Officials manned a special information 'hotline' on Saturday, January 7, to deal with confusion caused by a Revenue Commissioners' letter to more than 100,000 pensioners.
The letters warned the elderly recipients they could face extra tax bills arising out of an extensive trawl of pension incomes going back several years.
Many pensioners discovered afterwards they did not owe any extra taxes, but the mass posting of the letters was heavily criticised for "scaring the living daylights" out of the elderly.
Finance Minister Michael Noonan admitted the huge overtime bill for operating the lo-call service on that single Saturday was €39,080.
He disclosed the huge overtime bill to be paid by taxpayers in a reply to Labour TD Ciaran Lynch in the Dail.
Age Action Ireland spokes-man Gerard Scully said the sending of the letter "caused a lot of distress and confusion among older people".

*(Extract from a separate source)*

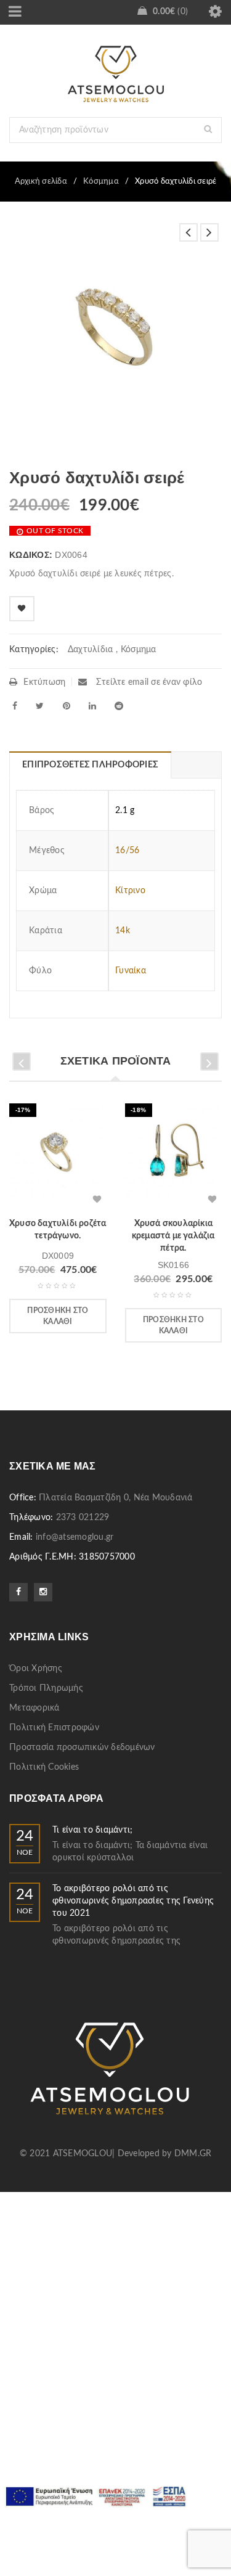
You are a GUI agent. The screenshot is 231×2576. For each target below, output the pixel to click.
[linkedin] (92, 705)
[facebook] (14, 705)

"It's regrettable the taxpayers have to foot this overtime bill," he said. Mr Scully said the Revenue Commissioners were now in talks with groups representing the elderly in a bid to come up with a better way of communicating with older people.
"The Revenue Commissioners themselves have said themselves realised the letters were not the best way to do it," said Mr Scully.
In all, 115,000 OAPs were advised in a letter from the Revenue that there could be changes to their tax liabilities.
One such letter resulted in a Dublin woman being informed later that her pension is being docked -- by 40c a year.
Grandmother-of-nine Ruth Stenson (67) branded the move a "waste of taxpayers' money" -- given that the cost of notifying her was greater than the savings involved.
"I don't know why they bothered doing this," Ms Stenson said. "I looked at it and there is 40c in the difference."
She said the resources spent on processing the letter and the postal cost would far exceed the amount saved.
"I think it's crazy," the Dundrum mother-of-six told the Herald. "I think they're going overboard in writing to us."